Schindler's List (1993)

reviewed by
Richard Montanari


                                 SCHINDLER'S LIST
                       A film review by Richard Montanari
                        Copyright 1993 Richard Montanari
A review of SCHINDLER'S LIST by Richard Montanari, 
film critic for THE FREE TIMES.              
One Candle, One Sun

To say that Schindler's List is the most powerful dramatic film ever made about the Holocaust is not to say that it will, or should, supplant Jan Kadar's 1964 Oscar-winning masterpiece THE SHOP ON MAIN STREET, or documentaries such as SHOAH and THE SORROW AND THE PITY as the ultimate indictment against Nazism and its crimes against European Jewry.

But rather it may serve to overlook the true significance of the film: that being the huge step toward greatness it represents for director Steven Spielberg.

The three-hour film, based on the true story recounted in Thomas Keneally's 1982 book of the same name, chronicles the war for Oskar Schindler (Liam Neeson); hustler of powerful men, seducer of beautiful women, an industrialist who needed only one thing to fully flesh out his marginal business acumen: a nice long war.

The story begins as seductively as the horror, with Schindler hustling an entire cafe full of Nazi officers and their women, eventually securing the connections he needs to open a factory in occupied Poland. At the beginning of the war Oskar Schindler was a glad-handing Nazi war profiteer; charming and reasonable, a string quartet outside a death camp.

Soon, Schindler moves to Krakow with the intent of launching his enamelware factory with Jewish money, hiring Jewish workers at slave wages and retiring at the end of the war a millionaire. But Schindler, whose concepts of war and business had always been conveniently similar, did not plan on standing witness to genocide. Like Kadar's Tono Britko, Oskar Schindler was a man in moral turmoil.

The film was shot in Poland and other authentic locations in black and white, except for a solitary sequence where a little Jewish girl runs through the streets of the Krakow ghetto in a red coat. At times, during SCHINDLER'S LIST, it is easy to forget that you are not watching a documentary; the realities are that heightened, the barbarity, that graphic and wrenching.

## Given information
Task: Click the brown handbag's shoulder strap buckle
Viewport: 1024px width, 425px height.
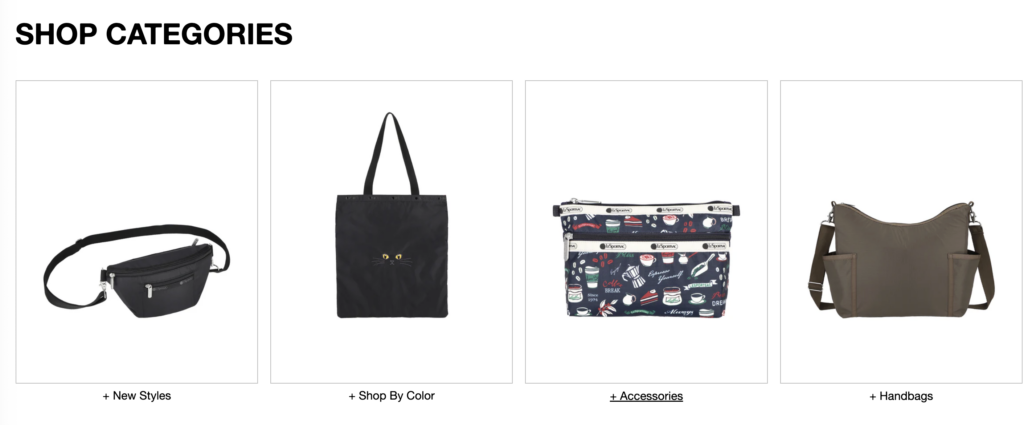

## What is expected
Answer these from the film review:
1. In what year was Thomas Keneally's book published?
2. What kind of factory did Schindler plan to launch in Krakow?
3. What color is the coat in the one sequence not shot in black and white?

## Complete output
1. 1982
2. An enamelware factory
3. Red